Tez No İndirme Tez Künye Durumu
228952
Anadolu'dan Balkanlara armudî biçimdeki kemençeler: Tarih, teknik ve geleneksel icrasına ilişkin karşılaştırmalı bir analiz / The pear shaped kemenches from Anatolia to Balkans: A comparative analysis regarding its history, tecnique and traditional performance
Yazar:GÖZDE ÇOLAKOĞLU
Danışman: DOÇ. SONGÜL KARAHASANOĞLU
Yer Bilgisi: İstanbul Teknik Üniversitesi / Sosyal Bilimler Enstitüsü / Müzikoloji ve Müzik Teorisi Ana Bilim Dalı / Müzikoloji ve Müzik Teorisi Bilim Dalı
Konu:Müzik = Music ; Sosyoloji = Sociology ; Tarih = History
Dizin:
Onaylandı
Doktora
Türkçe
2008
258 s.
Bu çalışmada armudî biçime sahip ve tellere tırnak teması suretiyle çalınan yaylı çalgılar bir bütünün temel parçaları olarak ele alınmış, tarihsel gelişimleri, icra edildikleri müzik türleri ve icra teknikleri karşılıklı etkileşimleri ve kazandıkları sosyal kimlikler bağlamında analiz edilmiştir. Bu çalgı ailesinin elemanlarının 10. yüzyılda Bizans'ta lyra dicta adıyla çalındığı, 13. yüzyılda rebec adıyla Avrupa'ya taşındığı, 15. yüzyılda lyra olarak Girit'e ve civar adalara geldiği, 18. yüzyılda Osmanlı İstanbul'unda önce lyra, sonra da kemençe olarak var olduğu, 19. yüzyılda gadulka olarak Bulgaristan'a ulaştığı düşünülmektedir. Anadolu'da ise Teke yöresinde çalınan yörük kemanesi göçebe kültürünün yerini yerleşik hayata bırakmasıyla kullanımdan kalksa da, Kastamonu tırnak kemanesi varlığını halen sürdürmektedir. Rebec orta çağın sanat müziği çalgısı iken, dansa eşlik amacıyla çalınan lyra, gadulka, kemane ve kemençe çalgıları ilk olarak halk icrasında kendisine yer etmiştir. Kemençe kaba saz takımlarından sanat müziğine geçiş yapmış, gadulka halk müziği icrasıyla birlikte Bulgar senfonik halk müziği orkestralarında, dünya müziği gruplarında ve sokak çalgıcıları arasında çalınmaya başlanmıştır. Bu çok yönlü işlevsellik, çalışmada adı geçen çalgılar bağlamında dünyadaki tüm çalgıların kimliklerinin çalındıkları toplum, bölge ve müzik türleri doğrultusunda şekillenmesine sebep olmaktadır. Çalgılar farklı coğrafi bölgelerde, farklı ya da benzer adlarla, farklı ya da benzer işlevlerle çalınabilmektedirler. Bireyin aidiyet duygusunun doğduğu kimlikten sonra bulunduğu çevreyle karşılıklı etkileşimiyle oluşması ve ilişki kurduğu her bireyin gözünde farklı bir kimlikle var olması gibi, çalgılar da çalındıkları bölgelerin müzikal kimlikleriyle aidiyet kazanmaktadırlar.

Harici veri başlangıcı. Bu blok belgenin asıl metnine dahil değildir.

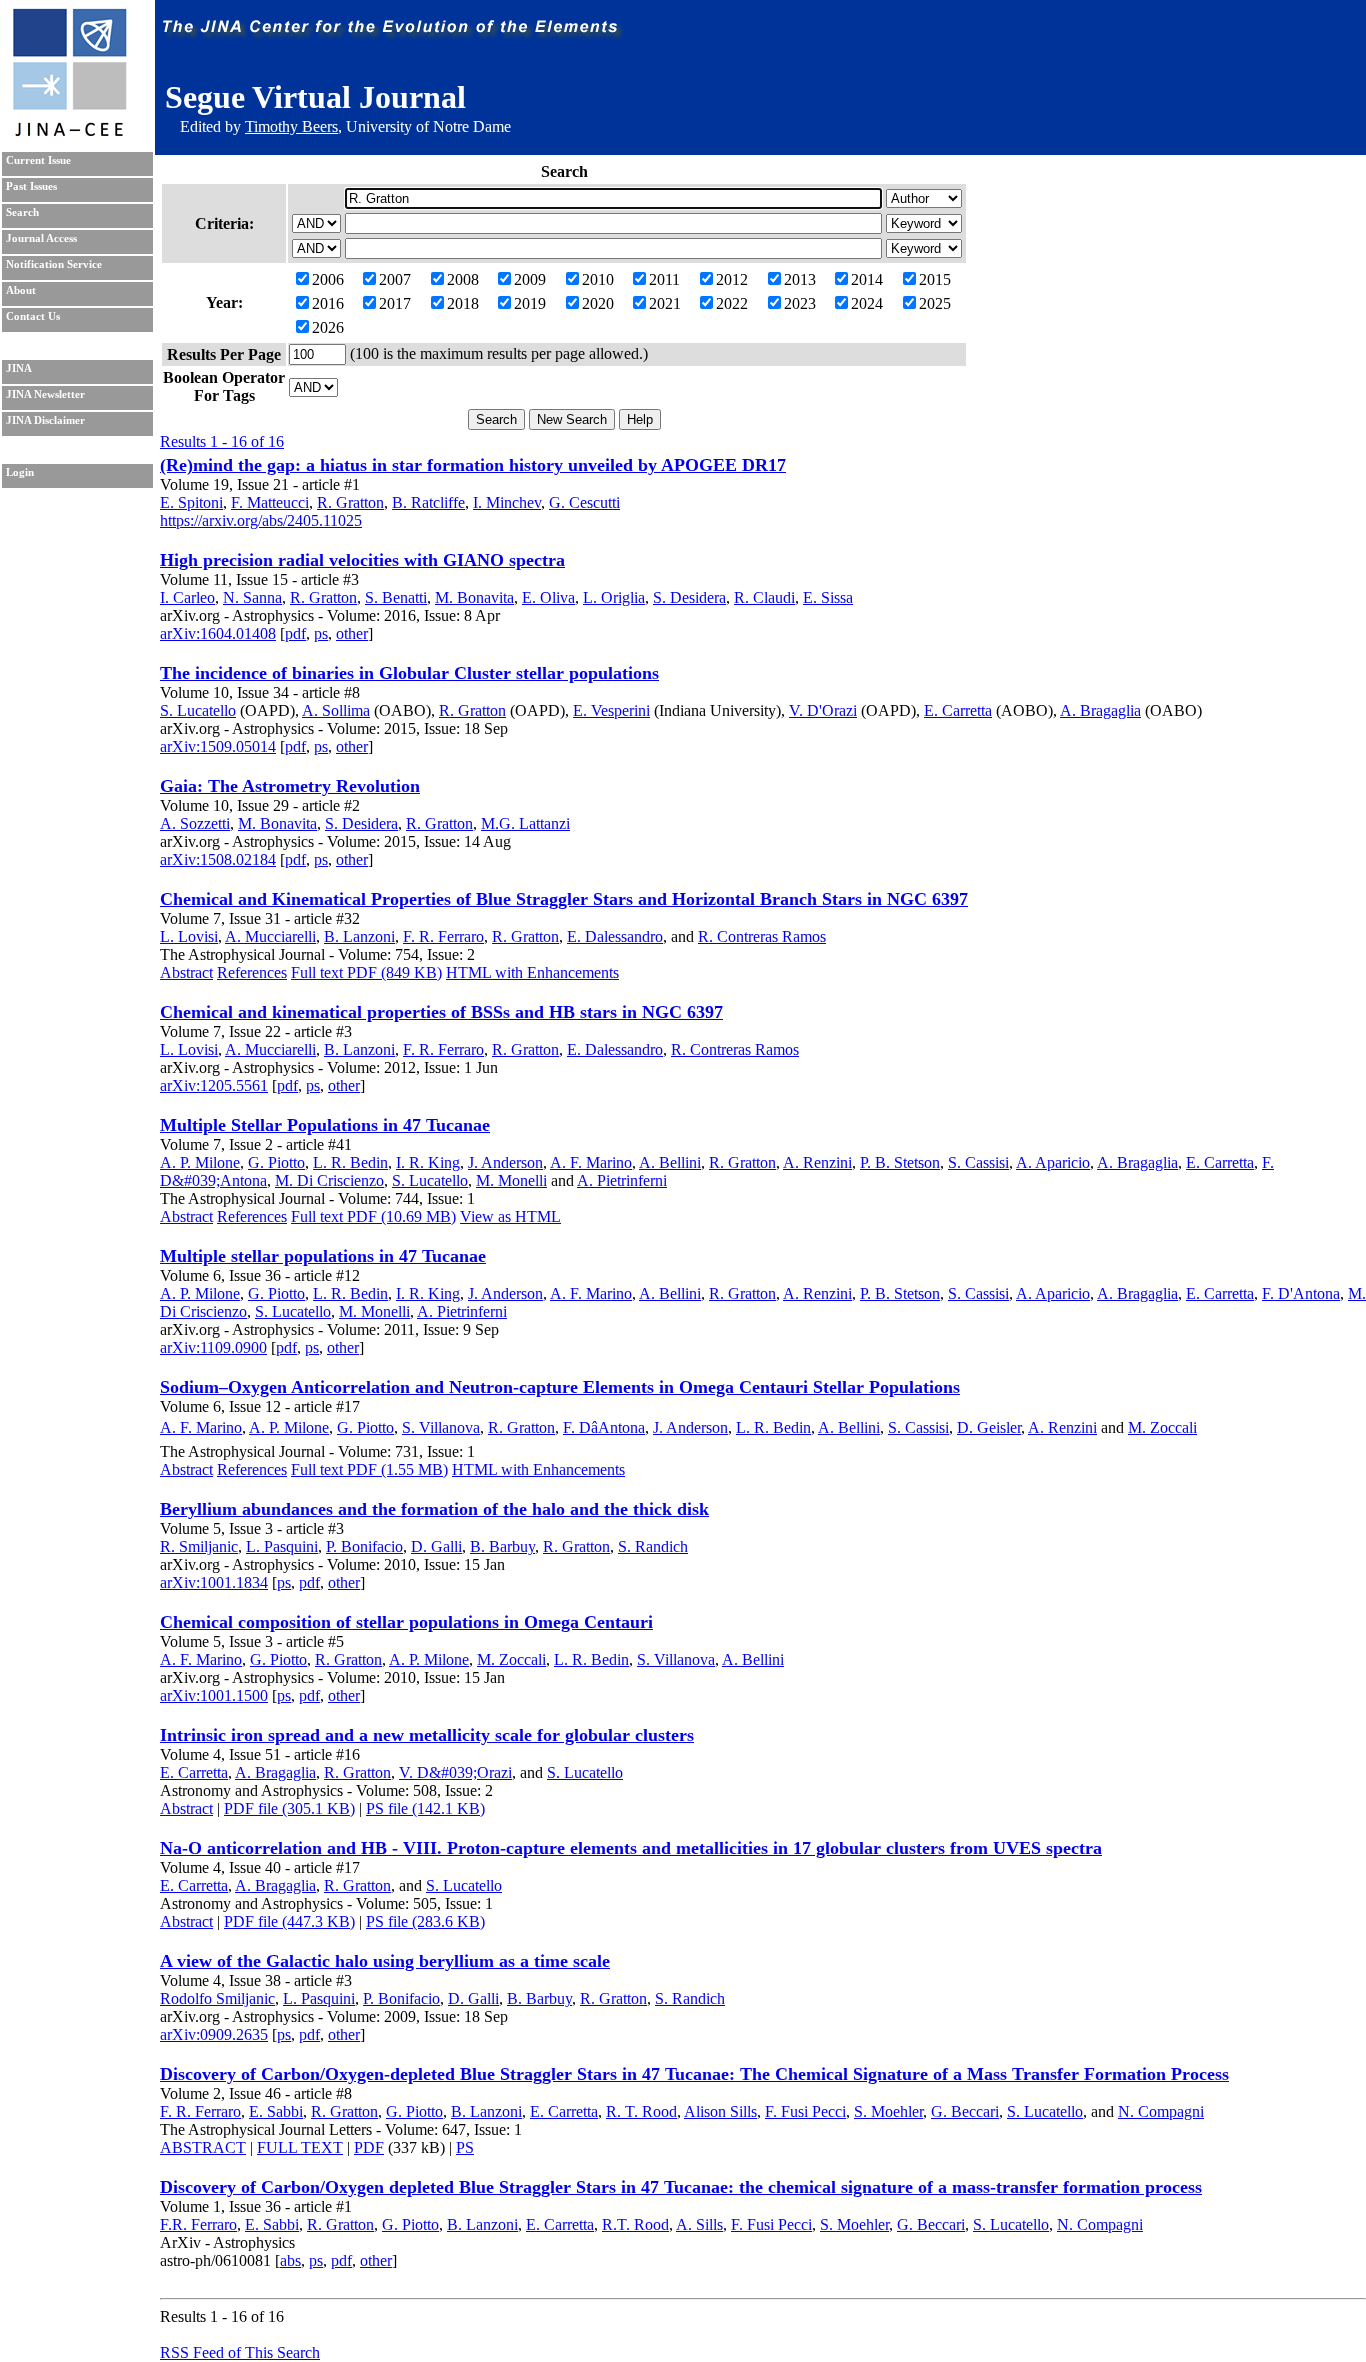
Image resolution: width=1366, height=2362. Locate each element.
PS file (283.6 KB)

In this study the pear shaped bowed instruments were considered as the main parts of a whole and their historical development, music styles in which they are used and techniques of playing were analysed with regard to interactions and social identities. Members of this instrument family were played in the Byzantine Empire in 10th century with the name of lyra dicta, were transferred to Europe in the 13th century under the name of rebec, came to Crete and nearby islands in the 15th century as lyra, existed in 18th century Ottoman Istanbul as kemenche and reached to Bulgaria in the 19th century as gadulka. In the case of Anatolia, even though yörük kemanesi of Teke region became obsolete as nomad culture made way for settled life, the instrument still survives under the name of tırnak kemane in Kastamonu region. While rebec was the art music instrument of the medieval age, lyra, gadulka, kemane and kemenche played as accompaniment to dance found a place for themselves firstly in folk music. Kemenche transferred, from kaba saz ensembles to art music, while gadulka began to be played in Bulgarian symphonic folk music orchestras. This multifaceted functionality causes identities of all the instruments in the world, within the context of instruments mentioned in this study, to take shape according to societies, regions, and music styles in which they are played.